Retype each entry below precisely as it reads.
::: RECORDS PROVIDED
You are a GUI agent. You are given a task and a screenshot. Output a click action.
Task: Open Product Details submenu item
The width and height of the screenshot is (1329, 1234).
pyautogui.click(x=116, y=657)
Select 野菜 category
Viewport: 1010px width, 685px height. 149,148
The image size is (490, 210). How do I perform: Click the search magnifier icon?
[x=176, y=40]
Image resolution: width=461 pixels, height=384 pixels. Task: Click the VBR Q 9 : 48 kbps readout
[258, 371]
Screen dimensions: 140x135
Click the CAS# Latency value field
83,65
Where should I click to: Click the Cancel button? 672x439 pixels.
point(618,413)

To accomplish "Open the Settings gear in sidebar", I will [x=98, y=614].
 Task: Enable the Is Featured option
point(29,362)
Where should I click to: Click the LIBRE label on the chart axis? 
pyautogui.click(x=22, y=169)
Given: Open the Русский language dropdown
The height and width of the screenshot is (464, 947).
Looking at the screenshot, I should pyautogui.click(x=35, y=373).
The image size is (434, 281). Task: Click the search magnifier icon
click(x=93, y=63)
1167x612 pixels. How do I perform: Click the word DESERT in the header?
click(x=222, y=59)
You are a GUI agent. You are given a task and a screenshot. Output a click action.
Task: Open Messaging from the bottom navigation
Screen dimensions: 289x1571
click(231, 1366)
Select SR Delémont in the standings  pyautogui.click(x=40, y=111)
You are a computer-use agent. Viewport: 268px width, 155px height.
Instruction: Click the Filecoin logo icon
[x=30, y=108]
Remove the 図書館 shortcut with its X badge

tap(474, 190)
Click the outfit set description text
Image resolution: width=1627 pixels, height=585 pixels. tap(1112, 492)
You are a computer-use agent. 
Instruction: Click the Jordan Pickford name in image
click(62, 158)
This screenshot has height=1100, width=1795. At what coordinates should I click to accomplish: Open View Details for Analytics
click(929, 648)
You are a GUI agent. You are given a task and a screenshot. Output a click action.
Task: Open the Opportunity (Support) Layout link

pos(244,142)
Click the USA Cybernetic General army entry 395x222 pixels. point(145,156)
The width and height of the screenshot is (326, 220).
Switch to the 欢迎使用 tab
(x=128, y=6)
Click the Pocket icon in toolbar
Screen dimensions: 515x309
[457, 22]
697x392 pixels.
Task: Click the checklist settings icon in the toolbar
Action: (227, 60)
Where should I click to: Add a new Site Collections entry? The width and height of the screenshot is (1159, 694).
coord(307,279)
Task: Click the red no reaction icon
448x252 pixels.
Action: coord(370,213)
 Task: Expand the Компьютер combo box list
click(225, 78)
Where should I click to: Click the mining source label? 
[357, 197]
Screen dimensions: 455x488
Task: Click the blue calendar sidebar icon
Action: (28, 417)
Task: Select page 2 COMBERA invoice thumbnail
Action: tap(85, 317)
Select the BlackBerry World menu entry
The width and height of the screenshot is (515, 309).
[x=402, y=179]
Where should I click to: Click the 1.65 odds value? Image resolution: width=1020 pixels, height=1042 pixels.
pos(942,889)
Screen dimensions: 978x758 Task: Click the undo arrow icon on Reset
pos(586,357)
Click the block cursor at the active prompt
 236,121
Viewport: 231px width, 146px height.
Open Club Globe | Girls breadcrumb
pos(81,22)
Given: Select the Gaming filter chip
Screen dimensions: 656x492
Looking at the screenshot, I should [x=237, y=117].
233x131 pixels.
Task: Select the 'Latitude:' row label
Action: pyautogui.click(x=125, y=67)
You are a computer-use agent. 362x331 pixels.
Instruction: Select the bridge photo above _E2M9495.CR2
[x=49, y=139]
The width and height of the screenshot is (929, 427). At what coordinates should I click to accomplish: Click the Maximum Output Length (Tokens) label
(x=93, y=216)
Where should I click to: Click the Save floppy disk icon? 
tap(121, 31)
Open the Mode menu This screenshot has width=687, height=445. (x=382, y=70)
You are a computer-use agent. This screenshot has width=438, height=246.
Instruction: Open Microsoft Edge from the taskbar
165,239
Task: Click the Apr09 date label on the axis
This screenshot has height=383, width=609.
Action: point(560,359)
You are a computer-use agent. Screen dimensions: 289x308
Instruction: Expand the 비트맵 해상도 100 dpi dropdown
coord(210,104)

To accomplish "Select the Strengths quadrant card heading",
::::::
### WORKED SOLUTION
You are a GUI agent. You are given a task and a screenshot. Output a click action.
Task: Open Product Details submenu item
The width and height of the screenshot is (1329, 1234).
pyautogui.click(x=116, y=657)
Select 野菜 category
Viewport: 1010px width, 685px height. 149,148
The image size is (490, 210). How do I perform: Click the search magnifier icon?
[x=176, y=40]
Image resolution: width=461 pixels, height=384 pixels. Task: Click the VBR Q 9 : 48 kbps readout
[258, 371]
Screen dimensions: 140x135
Click the CAS# Latency value field
83,65
Where should I click to: Click the Cancel button? 672x439 pixels.
point(618,413)

To accomplish "Open the Settings gear in sidebar", I will [x=98, y=614].
 Task: Enable the Is Featured option
point(29,362)
Where should I click to: Click the LIBRE label on the chart axis? 
pyautogui.click(x=22, y=169)
Given: Open the Русский language dropdown
The height and width of the screenshot is (464, 947).
Looking at the screenshot, I should pyautogui.click(x=35, y=373).
The image size is (434, 281). Task: Click the search magnifier icon
click(x=93, y=63)
1167x612 pixels. How do I perform: Click the word DESERT in the header?
click(x=222, y=59)
You are a GUI agent. You are given a task and a screenshot. Output a click action.
Task: Open Messaging from the bottom navigation
Screen dimensions: 289x1571
click(231, 1366)
Select SR Delémont in the standings  pyautogui.click(x=40, y=111)
You are a computer-use agent. Viewport: 268px width, 155px height.
Instruction: Click the Filecoin logo icon
[x=30, y=108]
Remove the 図書館 shortcut with its X badge

tap(474, 190)
Click the outfit set description text
Image resolution: width=1627 pixels, height=585 pixels. tap(1112, 492)
You are a computer-use agent. 
Instruction: Click the Jordan Pickford name in image
click(62, 158)
This screenshot has height=1100, width=1795. At what coordinates should I click to accomplish: Open View Details for Analytics
click(929, 648)
You are a GUI agent. You are given a task and a screenshot. Output a click action.
Task: Open the Opportunity (Support) Layout link

pos(244,142)
Click the USA Cybernetic General army entry 395x222 pixels. point(145,156)
The width and height of the screenshot is (326, 220).
Switch to the 欢迎使用 tab
(x=128, y=6)
Click the Pocket icon in toolbar
Screen dimensions: 515x309
[457, 22]
697x392 pixels.
Task: Click the checklist settings icon in the toolbar
Action: (227, 60)
Where should I click to: Add a new Site Collections entry? The width and height of the screenshot is (1159, 694).
coord(307,279)
Task: Click the red no reaction icon
448x252 pixels.
Action: coord(370,213)
 Task: Expand the Компьютер combo box list
click(225, 78)
Where should I click to: Click the mining source label? 
[357, 197]
Screen dimensions: 455x488
Task: Click the blue calendar sidebar icon
Action: (28, 417)
Task: Select page 2 COMBERA invoice thumbnail
Action: tap(85, 317)
Select the BlackBerry World menu entry
The width and height of the screenshot is (515, 309).
[x=402, y=179]
Where should I click to: Click the 1.65 odds value? Image resolution: width=1020 pixels, height=1042 pixels.
pos(942,889)
Screen dimensions: 978x758 Task: Click the undo arrow icon on Reset
pos(586,357)
Click the block cursor at the active prompt
 236,121
Viewport: 231px width, 146px height.
Open Club Globe | Girls breadcrumb
pos(81,22)
Given: Select the Gaming filter chip
Screen dimensions: 656x492
Looking at the screenshot, I should [x=237, y=117].
233x131 pixels.
Task: Select the 'Latitude:' row label
Action: pyautogui.click(x=125, y=67)
You are a computer-use agent. 362x331 pixels.
Instruction: Select the bridge photo above _E2M9495.CR2
[x=49, y=139]
The width and height of the screenshot is (929, 427). At what coordinates should I click to accomplish: Click the Maximum Output Length (Tokens) label
(x=93, y=216)
Where should I click to: Click the Save floppy disk icon? 
tap(121, 31)
Open the Mode menu This screenshot has width=687, height=445. (x=382, y=70)
You are a computer-use agent. This screenshot has width=438, height=246.
Instruction: Open Microsoft Edge from the taskbar
165,239
Task: Click the Apr09 date label on the axis
This screenshot has height=383, width=609.
Action: point(560,359)
You are a computer-use agent. Screen dimensions: 289x308
Instruction: Expand the 비트맵 해상도 100 dpi dropdown
coord(210,104)

To accomplish "Select the Strengths quadrant card heading",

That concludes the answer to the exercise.